What do parents do when a team of doctors report they have done everything they can for their ten-year-old son, who is dying of cancer? What does a father of three young boys do, when the doctors respond after two hours on the surgical table that they did all they could to save his wife from vehicular crash injuries? What does a widow do when her husband of 51 years dies of brain cancer and she has no family support? Each one learns dependency on the grace, mercy and love of God. Each one learns that Jesus is sufficient in all circumstances. Each one learns that God will never leave or forsake them. It is through weakness and suffering that we find His joy is our strength and peace. Paul wrote,
14 For this reason I bow my knees to the Father of our Lord Jesus Christ, 15 from whom the whole family in heaven and earth is named, 16 that He would grant you, according to the riches of His glory, to be strengthened with might through His Spirit in the inner man, 17 that Christ may dwell in your hearts through faith; that you, being rooted and grounded in love, 18 may be able to comprehend with all the saints what is the width and length and depth and height– 19 to know the love of Christ which passes knowledge; that you may be filled with all the fullness of God. (Eph. 3:14-19 NKJ)

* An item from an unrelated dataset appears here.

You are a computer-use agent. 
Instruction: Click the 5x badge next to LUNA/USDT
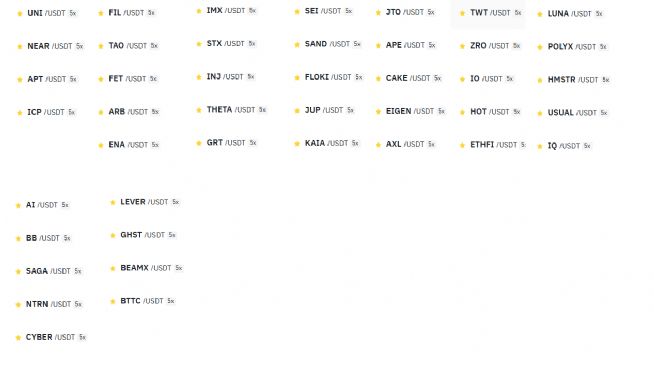click(x=599, y=14)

Paul also commented to the unbelievers on Mars Hill in Athens about this total dependency upon God, “…for in Him we live and move and have our being, as also some of your own poets have said, `For we are also His offspring.” (Acts 17:28 NKJ) There are many reasons why man seeks his own independence, and he has done so ever since he was a baby. That was Satan’s big sin, which caused his fall. It continues to be man’s sin today. Independence is the opposite of faith, which is dependence upon another person or object. Anything that is not of faith is sin (Rom. 14:23).
Consider how Job learned total dependency on the Lord. When the Lord allowed his children to be taken, his wife encouraged him to blaspheme God so he would die. When his friends who turned on him left him completely alone. Waters writes,
Job was left with God and God alone. Job’s prosperity was returned only after everyone involved understood that all blessing comes by God’s grace alone, not because of an individual’s piety nor because of accepting a retribution/recompense theology.7
Why did God leave Job alone? Was God trying to make Job miserable? Increase his suffering? No! Through this process, God revealed Himself to Job so he would understand that God alone is totally sovereign and merciful in all His ways. God does not need to explain Himself. Waters writes further about why God revealed Himself,
Through this interrogation, God has taught Job that He alone created everything—the heavens and the earth, and all that is in them—and He alone controls all that He created. He alone has the right to do with His own as He pleases. He is under no obligation to explain His actions to His creation. He alone is sovereign and unaccountable to anyone.8
Job is one of the greatest books to help us understand God’s purposes in suffering. Job cried out, “Though He slay me, yet will I trust Him.” (Job 13:15 NKJ) Larry Waters reflects on the book of Job and includes 16 Biblical principles that can be learned:
- 1. God is not to be limited to a preconceived notion of retribution/recompense [payback] theology.
- 2. [ Personal] Sin is not always the basis for suffering.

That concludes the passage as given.